*** Extracted records

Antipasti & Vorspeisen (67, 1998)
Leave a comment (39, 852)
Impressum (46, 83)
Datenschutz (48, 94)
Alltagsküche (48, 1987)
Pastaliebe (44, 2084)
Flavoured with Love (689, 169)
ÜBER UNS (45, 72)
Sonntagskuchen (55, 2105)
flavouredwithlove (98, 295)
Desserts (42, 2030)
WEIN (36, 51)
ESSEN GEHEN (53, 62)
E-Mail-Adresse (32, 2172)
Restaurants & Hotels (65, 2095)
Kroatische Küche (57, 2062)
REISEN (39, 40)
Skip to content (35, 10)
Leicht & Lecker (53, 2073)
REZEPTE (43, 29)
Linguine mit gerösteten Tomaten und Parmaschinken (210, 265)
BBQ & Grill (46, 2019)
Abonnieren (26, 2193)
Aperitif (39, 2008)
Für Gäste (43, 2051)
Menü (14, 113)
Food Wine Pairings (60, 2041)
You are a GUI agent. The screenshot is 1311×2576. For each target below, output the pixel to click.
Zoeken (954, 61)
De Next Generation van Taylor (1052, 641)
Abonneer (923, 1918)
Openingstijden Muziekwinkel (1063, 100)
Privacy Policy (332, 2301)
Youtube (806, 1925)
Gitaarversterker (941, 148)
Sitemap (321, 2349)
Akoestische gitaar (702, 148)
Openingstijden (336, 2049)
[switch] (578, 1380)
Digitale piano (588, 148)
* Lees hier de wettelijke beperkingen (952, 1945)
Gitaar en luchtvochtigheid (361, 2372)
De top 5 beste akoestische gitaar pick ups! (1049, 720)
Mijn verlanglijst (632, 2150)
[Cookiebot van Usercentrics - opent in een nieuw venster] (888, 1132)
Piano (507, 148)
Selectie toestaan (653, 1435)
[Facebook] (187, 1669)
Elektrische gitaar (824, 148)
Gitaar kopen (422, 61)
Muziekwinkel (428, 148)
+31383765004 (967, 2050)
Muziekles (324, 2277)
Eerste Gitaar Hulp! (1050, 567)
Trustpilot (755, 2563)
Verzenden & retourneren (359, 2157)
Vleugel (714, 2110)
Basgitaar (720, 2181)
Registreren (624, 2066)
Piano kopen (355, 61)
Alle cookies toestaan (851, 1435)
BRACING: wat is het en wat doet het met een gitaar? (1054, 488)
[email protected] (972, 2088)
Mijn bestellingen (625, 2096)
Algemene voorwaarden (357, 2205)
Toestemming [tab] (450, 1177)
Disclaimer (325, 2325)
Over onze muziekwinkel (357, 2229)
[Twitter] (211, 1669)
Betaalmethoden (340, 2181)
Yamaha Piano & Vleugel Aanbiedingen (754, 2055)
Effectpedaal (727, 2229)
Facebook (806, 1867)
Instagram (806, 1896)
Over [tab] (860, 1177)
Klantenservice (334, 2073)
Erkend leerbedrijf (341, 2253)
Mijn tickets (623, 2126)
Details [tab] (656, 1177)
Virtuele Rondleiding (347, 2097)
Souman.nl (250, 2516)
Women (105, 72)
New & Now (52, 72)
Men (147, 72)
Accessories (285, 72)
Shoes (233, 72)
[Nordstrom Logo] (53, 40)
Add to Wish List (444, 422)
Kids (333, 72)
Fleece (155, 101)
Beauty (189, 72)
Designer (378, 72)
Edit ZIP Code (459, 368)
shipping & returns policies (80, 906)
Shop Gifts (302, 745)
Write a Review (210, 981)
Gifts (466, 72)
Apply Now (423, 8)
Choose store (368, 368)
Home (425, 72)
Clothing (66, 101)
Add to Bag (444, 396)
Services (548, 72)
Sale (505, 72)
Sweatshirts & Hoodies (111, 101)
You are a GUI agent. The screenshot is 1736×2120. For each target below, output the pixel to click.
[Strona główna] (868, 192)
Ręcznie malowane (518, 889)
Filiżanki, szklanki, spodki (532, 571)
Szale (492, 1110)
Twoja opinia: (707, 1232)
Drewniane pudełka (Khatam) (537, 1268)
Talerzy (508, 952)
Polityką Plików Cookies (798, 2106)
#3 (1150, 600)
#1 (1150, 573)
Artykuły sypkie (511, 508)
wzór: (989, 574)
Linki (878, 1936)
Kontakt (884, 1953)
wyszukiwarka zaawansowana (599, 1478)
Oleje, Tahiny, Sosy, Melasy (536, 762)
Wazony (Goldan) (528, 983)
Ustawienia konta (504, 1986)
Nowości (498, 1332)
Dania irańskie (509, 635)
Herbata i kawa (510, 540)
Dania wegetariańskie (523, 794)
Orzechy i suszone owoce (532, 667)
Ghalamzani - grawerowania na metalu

******

# What the exercise asks
Set down exactly the lines of the data above, beginning with the line that has "[email protected] (972, 2088)" and ending with the line that has "Over [tab] (860, 1177)", and no others.

# Solution
[email protected] (972, 2088)
Mijn bestellingen (625, 2096)
Algemene voorwaarden (357, 2205)
Toestemming [tab] (450, 1177)
Disclaimer (325, 2325)
Over onze muziekwinkel (357, 2229)
[Twitter] (211, 1669)
Betaalmethoden (340, 2181)
Yamaha Piano & Vleugel Aanbiedingen (754, 2055)
Effectpedaal (727, 2229)
Facebook (806, 1867)
Instagram (806, 1896)
Over [tab] (860, 1177)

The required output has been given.